──────── Provided information

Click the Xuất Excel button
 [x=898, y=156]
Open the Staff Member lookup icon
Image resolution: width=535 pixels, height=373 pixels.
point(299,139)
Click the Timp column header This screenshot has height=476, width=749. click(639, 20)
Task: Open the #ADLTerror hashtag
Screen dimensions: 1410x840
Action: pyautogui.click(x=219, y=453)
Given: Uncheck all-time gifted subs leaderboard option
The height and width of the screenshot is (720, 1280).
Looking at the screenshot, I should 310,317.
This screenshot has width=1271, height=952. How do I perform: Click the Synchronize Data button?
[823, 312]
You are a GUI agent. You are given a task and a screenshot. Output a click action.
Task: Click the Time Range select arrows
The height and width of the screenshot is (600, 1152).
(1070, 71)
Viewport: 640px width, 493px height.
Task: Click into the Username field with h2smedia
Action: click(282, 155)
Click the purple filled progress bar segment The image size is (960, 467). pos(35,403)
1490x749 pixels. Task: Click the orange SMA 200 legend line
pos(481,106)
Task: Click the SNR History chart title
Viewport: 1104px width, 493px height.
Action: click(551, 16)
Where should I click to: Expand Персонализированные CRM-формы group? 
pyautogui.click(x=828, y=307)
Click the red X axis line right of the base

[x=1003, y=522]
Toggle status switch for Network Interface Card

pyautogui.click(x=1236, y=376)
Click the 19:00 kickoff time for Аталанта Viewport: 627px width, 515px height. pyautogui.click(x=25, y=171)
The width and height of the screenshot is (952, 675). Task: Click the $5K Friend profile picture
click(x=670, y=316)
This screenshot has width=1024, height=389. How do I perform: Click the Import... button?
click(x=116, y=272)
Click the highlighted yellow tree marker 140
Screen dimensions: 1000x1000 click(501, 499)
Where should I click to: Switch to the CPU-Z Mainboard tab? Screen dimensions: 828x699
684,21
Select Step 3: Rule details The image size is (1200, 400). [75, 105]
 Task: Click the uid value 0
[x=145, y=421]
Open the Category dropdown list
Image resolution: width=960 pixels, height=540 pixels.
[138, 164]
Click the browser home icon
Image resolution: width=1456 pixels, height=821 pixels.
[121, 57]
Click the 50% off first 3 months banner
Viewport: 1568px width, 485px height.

────────────────

▶ Aim of the exercise: Please repeat all the records above exactly as they appear.

▶ Exercise result:
Click the Xuất Excel button
 [x=898, y=156]
Open the Staff Member lookup icon
Image resolution: width=535 pixels, height=373 pixels.
point(299,139)
Click the Timp column header This screenshot has height=476, width=749. click(639, 20)
Task: Open the #ADLTerror hashtag
Screen dimensions: 1410x840
Action: pyautogui.click(x=219, y=453)
Given: Uncheck all-time gifted subs leaderboard option
The height and width of the screenshot is (720, 1280).
Looking at the screenshot, I should 310,317.
This screenshot has width=1271, height=952. How do I perform: Click the Synchronize Data button?
[823, 312]
You are a GUI agent. You are given a task and a screenshot. Output a click action.
Task: Click the Time Range select arrows
The height and width of the screenshot is (600, 1152).
(1070, 71)
Viewport: 640px width, 493px height.
Task: Click into the Username field with h2smedia
Action: click(282, 155)
Click the purple filled progress bar segment The image size is (960, 467). pos(35,403)
1490x749 pixels. Task: Click the orange SMA 200 legend line
pos(481,106)
Task: Click the SNR History chart title
Viewport: 1104px width, 493px height.
Action: click(551, 16)
Where should I click to: Expand Персонализированные CRM-формы group? 
pyautogui.click(x=828, y=307)
Click the red X axis line right of the base

[x=1003, y=522]
Toggle status switch for Network Interface Card

pyautogui.click(x=1236, y=376)
Click the 19:00 kickoff time for Аталанта Viewport: 627px width, 515px height. pyautogui.click(x=25, y=171)
The width and height of the screenshot is (952, 675). Task: Click the $5K Friend profile picture
click(x=670, y=316)
This screenshot has width=1024, height=389. How do I perform: Click the Import... button?
click(x=116, y=272)
Click the highlighted yellow tree marker 140
Screen dimensions: 1000x1000 click(501, 499)
Where should I click to: Switch to the CPU-Z Mainboard tab? Screen dimensions: 828x699
684,21
Select Step 3: Rule details The image size is (1200, 400). [75, 105]
 Task: Click the uid value 0
[x=145, y=421]
Open the Category dropdown list
Image resolution: width=960 pixels, height=540 pixels.
[138, 164]
Click the browser home icon
Image resolution: width=1456 pixels, height=821 pixels.
[121, 57]
Click the 50% off first 3 months banner
Viewport: 1568px width, 485px height.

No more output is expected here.